So neither patent would apply. Though, to be fair, I don’t think they’re concerned about the Telecaster. One might (somehow) argue for trademark protection, which could be in effect today, but since it’s been in use by a wide range of manufacturers with little legal pushback for decades, that would be a bit of a stretch…
However, stretch they did (already), and in 2009 Fender tried to claim trademark protection for the Stratocaster. Thankfully, and logically at that late (even then) date, this attempt was rejected. Now, 17 years later (per the same WSJ article):
earlier this year, the Regional Court of Düsseldorf in Germany ruled in favor of Fender in its copyright case against a Chinese musical instruments company, which never responded in court. The court issued a default judgment and said the Stratocaster was a copyrightable work of art.
So they’ve decided to use this as a basis to harass US-based makers of Stratocaster-clone guitars.2 Presumably, their end goal is to to sell more genuine Stratocasters and related merchandise, ultimately making more money for the company.

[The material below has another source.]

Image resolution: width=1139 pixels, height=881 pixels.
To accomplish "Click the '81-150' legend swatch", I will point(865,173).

Knockoffs are actually GOOD for business?
When I first read the WSJ article, it saddened me a bit. Then I considered that I only play knockoff Telecasters. My purchases mean the joke is on them... Or is it? I then looked over toward my inexpensive kit Telecaster and realized that no, the joke is not on them whatsoever.

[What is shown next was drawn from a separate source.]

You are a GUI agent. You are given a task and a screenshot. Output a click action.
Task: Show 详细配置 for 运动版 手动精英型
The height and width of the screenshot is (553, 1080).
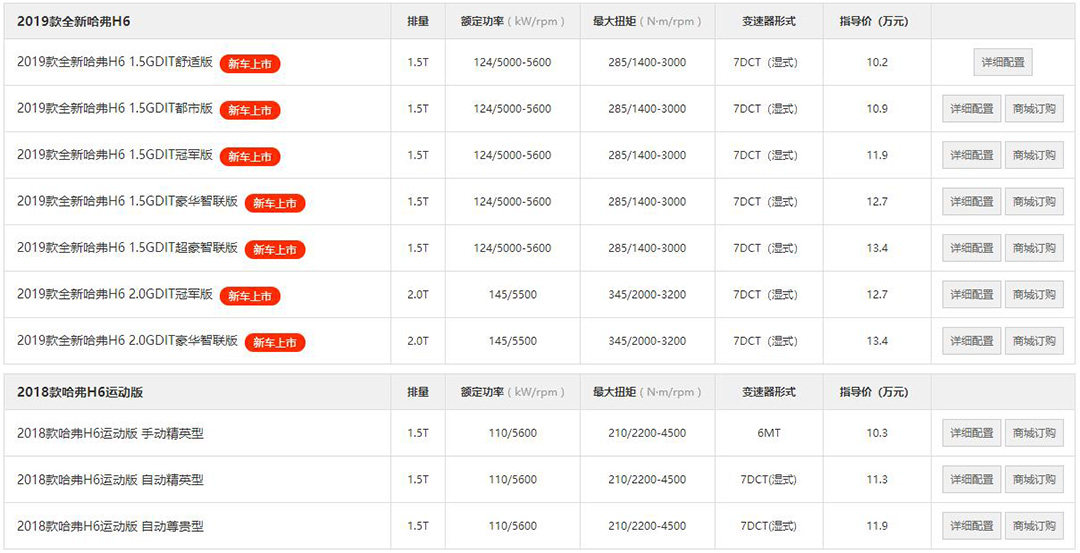tap(971, 433)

Next to my guitar is a genuine Fender Mustang LT25 amp that I purchased ~6 months ago for $168.99. Also, I replaced the cheapo pickups that came with the guitar with… Fender Tex-Mex pickups for $75.59 (nearly the price of the original kit). Fender has financially benefitted from my cheap entry into playing guitar ~2.5 years ago.
My purchases are only going to keep the lights on at Fender for a few seconds. However, multiply those by the thousands of guitar players who have spent way more money with Fender than I — and that got into the hobby via a cheap knockoff — and you have a significant amount of money. Knockoffs are big business for Fender, even if they don’t actually sell them.3
An illogical pursuit
Fender is spending money to pursue what seem to me to be rather frivolous legal avenues. AND they’re creating significant ill will among people who buy, use, and love (loved?) their products.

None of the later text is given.